Let me today shed more light on the Mandarin Chinese language by looking at a very special character.
The in pinyin ordinarily looking word Biáng would seem unequalled in any Chinese dictionary. But in fact, it does not even appear in the Kangxi Dictionary (康熙字典), which was compiled in the 18th century and contains some 47,000 characters.
Biángbiáng miàn is called one of the “ten strange
wonders of Shaanxi (陕西十大怪)
and describes in fact a noodle dish. And here is what it looks like:
Would you like to see it a bit larger?
This character, which is made up of a whopping 58 strokes, took my Chinese co-worker half a minute to write by copy-pasting it. I find that quite impressive (she says she wouldn’t know how to remember the character).
According to China Daily, “Biáng” is an onomatopoetic name. It refers to “the sound the chef makes when he pulls the dough into noodles and bangs them against the table”.
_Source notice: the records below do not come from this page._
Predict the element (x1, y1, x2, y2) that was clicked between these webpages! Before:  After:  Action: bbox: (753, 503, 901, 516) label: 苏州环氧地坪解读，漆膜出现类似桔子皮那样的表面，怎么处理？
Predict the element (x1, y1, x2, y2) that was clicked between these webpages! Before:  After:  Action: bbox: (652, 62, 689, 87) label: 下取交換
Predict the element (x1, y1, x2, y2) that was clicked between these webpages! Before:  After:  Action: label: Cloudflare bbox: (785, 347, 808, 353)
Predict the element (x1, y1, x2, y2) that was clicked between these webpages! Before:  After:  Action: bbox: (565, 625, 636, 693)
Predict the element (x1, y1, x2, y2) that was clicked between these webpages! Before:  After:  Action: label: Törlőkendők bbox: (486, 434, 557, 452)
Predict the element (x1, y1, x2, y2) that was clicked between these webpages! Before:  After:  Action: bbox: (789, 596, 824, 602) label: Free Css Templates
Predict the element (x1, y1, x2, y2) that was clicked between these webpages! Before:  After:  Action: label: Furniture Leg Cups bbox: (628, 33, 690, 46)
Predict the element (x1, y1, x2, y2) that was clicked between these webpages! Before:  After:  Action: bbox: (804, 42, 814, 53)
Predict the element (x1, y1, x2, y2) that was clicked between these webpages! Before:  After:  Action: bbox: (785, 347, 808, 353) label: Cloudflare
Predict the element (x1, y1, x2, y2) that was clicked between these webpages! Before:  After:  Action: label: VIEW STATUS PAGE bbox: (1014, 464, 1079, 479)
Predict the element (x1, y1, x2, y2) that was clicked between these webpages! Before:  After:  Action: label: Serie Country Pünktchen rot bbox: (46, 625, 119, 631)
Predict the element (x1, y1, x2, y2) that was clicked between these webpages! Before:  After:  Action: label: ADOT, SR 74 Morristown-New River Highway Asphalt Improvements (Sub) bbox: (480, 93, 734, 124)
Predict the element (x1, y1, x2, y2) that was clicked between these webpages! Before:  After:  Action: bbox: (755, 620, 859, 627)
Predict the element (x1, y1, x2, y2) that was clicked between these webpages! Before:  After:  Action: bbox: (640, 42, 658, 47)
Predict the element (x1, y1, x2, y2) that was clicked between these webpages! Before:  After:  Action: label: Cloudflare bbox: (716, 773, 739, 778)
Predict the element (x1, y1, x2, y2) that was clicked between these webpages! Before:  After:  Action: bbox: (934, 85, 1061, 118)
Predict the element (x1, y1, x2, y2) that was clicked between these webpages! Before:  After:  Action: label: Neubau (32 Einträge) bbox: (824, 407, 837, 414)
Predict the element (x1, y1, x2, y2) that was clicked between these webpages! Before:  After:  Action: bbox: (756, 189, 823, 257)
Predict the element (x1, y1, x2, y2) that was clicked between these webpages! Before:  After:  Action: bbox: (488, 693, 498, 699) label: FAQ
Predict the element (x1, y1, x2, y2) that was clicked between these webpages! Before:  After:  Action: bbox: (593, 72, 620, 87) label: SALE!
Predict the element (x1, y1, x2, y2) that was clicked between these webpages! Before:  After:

The origin of the character is not exactly clear. The fact that it cannot be found in the Kangxi Dictionary indicates that it may have been created only in the last two hundred years. The components of Biáng – for example speak (言), tiny (幺), and horse (馬) – could potentially tell us something about its coming into existence. But there is no historical evidence for this. So perhaps, it was merely a witty marketing stunt by a Shaanxi noodle store owner.
Be it as it may, this notorious noodle is today also sold in Beijing. So I decided to go out and taste Biáng Biáng noodle for myself.
And this is what I encountered:
With assorted ingredients this rather spicy dish plays with the senses and, to protect from cold Shaanxi winters, heats up from within. That is if you manage to eat the noodles! They are wide and long, heavy and slippery, and the noodle is in fact the biggest one I have ever seen in any dish.
My companion and fellow intern Yǐn Ānjùn (尹安俊), who shared the dish with me, praises Biáng Biáng noodle as “the best dish” he has tried in China so far. I, too, will return to have more for sure – perhaps after an unusually hard physical workout.